For the current month:

[[email protected] ~]# cd /var/log/sa/$(date +%Y%m); ls -1 *.bz2 > files; cat files |while read file;do bunzip2 $file;done; ls -t -r |grep -oP '^sa\d+'|while read i ; do echo;echo "== `ls -alh $i|awk {'print $6,$7,$8'}` ==";sar -f $i -r 2>&1|grep -v "Invalid"|awk '{print $9" "$1" "$2}'|sort -n | tail -5 ; sar -f $i |grep -i restart -C4;done; echo

For the previous month:

[[email protected] ~]# cd /var/log/sa/$(echo `date +%Y`|perl -p -e 's/\n//' ; echo $(printf "%02d" `date +%m-1|bc`)); ls -1 *.bz2 > files; cat files |while read file;do bunzip2 $file;done; ls -t -r |grep -oP '^sa\d+'|while read i ; do echo;echo "== `ls -alh $i|awk {'print $6,$7,$8'}` ==";sar -f $i -r 2>&1|grep -v "Invalid"|awk '{print $9" "$1" "$2}'|sort -n | tail -5 ; sar -f $i |grep -i restart -C4; done; echo

You can change the sar commands to print any data that you believe may be relevant, but in my experience, when the %commit grows over 1000% the server typically will become unresponsive. To better understand that you would certainly need to know what commit represents, though again that is something better covered in a separate post. Other types of data might show performance problems that would not cripple a system but would certainly indicate slow or poor performance. In general I wouldn't qualify this as downtime but it would be something worth investigating.You might then look into specific incidents in more detail to get an idea of just how long the event actually occurred and what impact it might have had on availability. For example, on this system I see that the server was rebooted on Oct 18, so I can view sar data from Oct 18 after bunzipping the sar data with the following command:

[[email protected] ~]# sar -f /var/log/sa/201210/sa18 -r

In this instance the sar data doesn't indicate any particular issues and I haven't included the output just for the sake of saving space in the article. Another good place to stop while you are investigating downtime is "sar -n DEV"  which could reveal potential network issues. A large spike in traffic could indicate an attack, while a sudden drop could indicate other network issues.

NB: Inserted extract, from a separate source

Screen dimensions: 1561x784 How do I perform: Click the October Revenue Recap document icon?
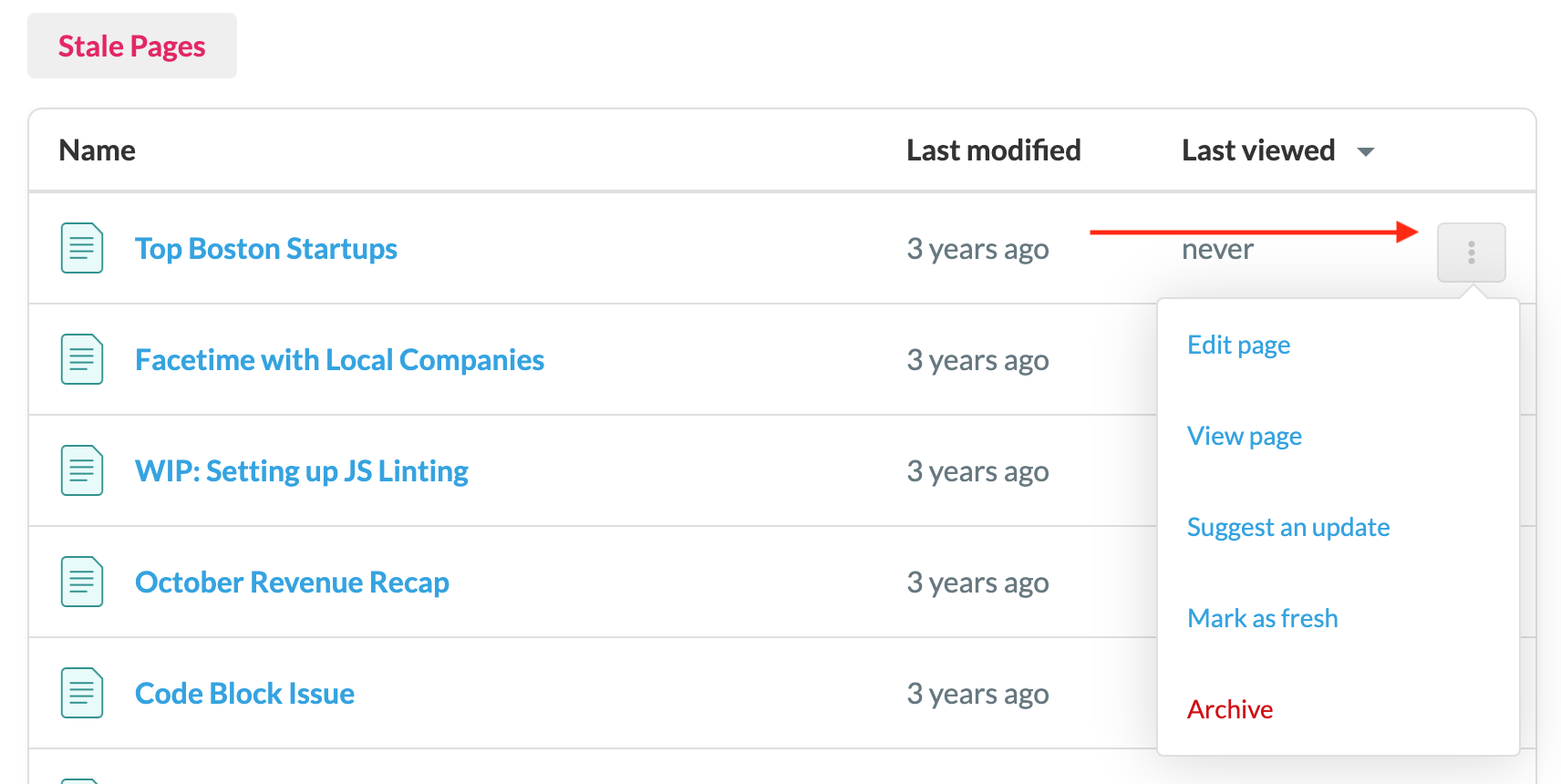pos(82,582)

When you are finished with the sar data, you should clean up after yourself by bzipping the proper files. If you used the one-liners above, then the following should help you get everything cleaned up.

For the current month:

cd /var/log/sa/$(date +%Y%m); cat files|sed 's/.bz2//' |while read file;do bzip2 $file;done; rm -v files

For the previous month:

cd /var/log/sa/$(echo `date +%Y`|perl -p -e 's/\n//' ; echo `date +%m-1|bc`); cat files|sed 's/.bz2//' |while read file;do bzip2 $file;done; rm -v files

Outside of some basic math, that is all there really is to it. Further load isolation and investigation might lead you to problem points or bottle necks that should be addressed though this often takes time and experience to recognize. Additional article posted here in the future may help you decipher sar output and later find bottlenecks on a system.